They have got pretty good documentation too[1]. And Looks like we have day 1 support for all major inference stacks, plus so many size choices. Quants are also up because they have already worked with many community quant makers.
Not even going into performance, need to test first. But what a stellar release just for attention to all these peripheral details alone. This should be the standard for major release, instead of whatever Meta was doing with Llama 4 (hope Meta can surprise us at LlamaCon tomorrow though).
Second this , they patched all major llm frameworks like llama.cpp, transformers , vllm, sglang, ollama etc weeks before for qwen3 support and released model weights everywhere around same time. Like a global movie release. Cannot undermine mine this level of detail and effort.
Alibaba, I have a huge favor to ask if you're listening. You guys very obviously care about the community.
We need an answer to gpt-image-1. Can you please pair Qwen with Wan? That would literally change the art world forever.

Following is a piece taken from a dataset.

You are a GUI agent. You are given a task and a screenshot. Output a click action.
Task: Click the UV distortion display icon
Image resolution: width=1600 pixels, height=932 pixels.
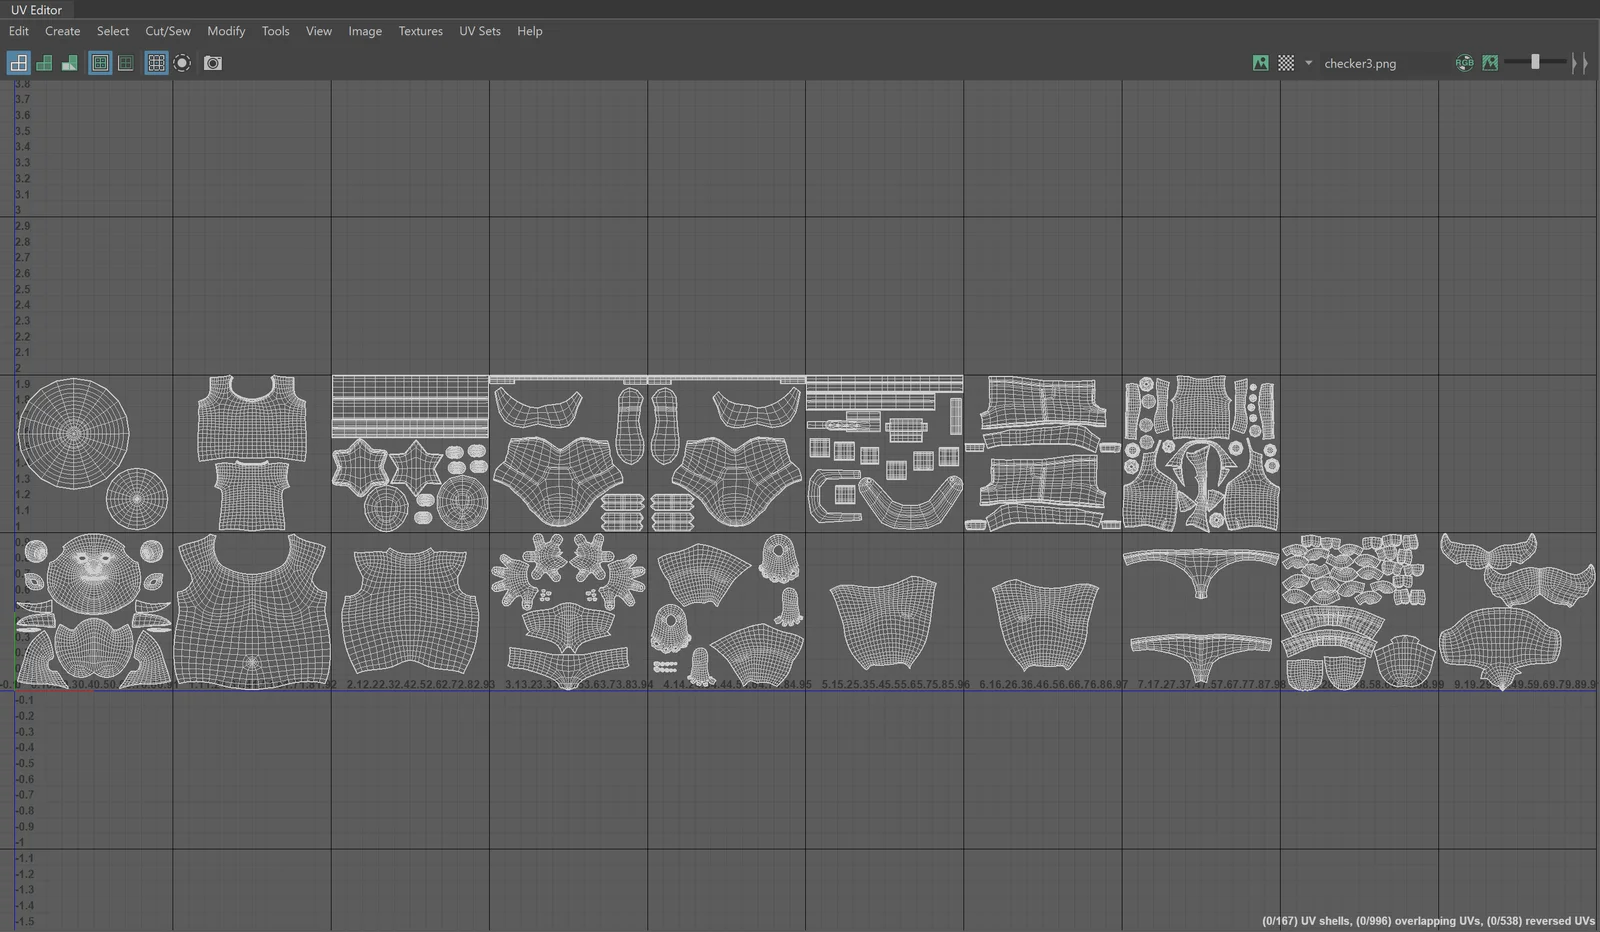[x=69, y=63]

gpt-image-1 is an almost wholesale replacement of ComfyUI and SD/Flux ControlNets. I can't underscore how big of a deal it is. As such, OpenAI has leapt ahead and threatens to start capturing more of the market for AI images and video. The expense of designing and training a multimodal model presents challenges to the open source community, and it's unlikely that Black Forest Labs or an open effort can do it. It's really a place where only Alibaba can shine.
If we get an open weights multimodal image gen model that we can fine tune, then it's game over - open models will be 100% the future. If not, then the giants are going to start controlling media creation. It'll be the domain of OpenAI and Google alone. Firing a salvo here will keep media creation highly competitive.
So please, pretty please work on an LLM/Diffusion multimodal image gen model. It would change the world instantly.
And keep up the great work with Wan Video! It's easily going to surpass Kling and Veo. The controllability is already well worth the tradeoffs.
I don't know, the AI image quality has gotten good but it's still slop.
We are forgetting what makes art, well art.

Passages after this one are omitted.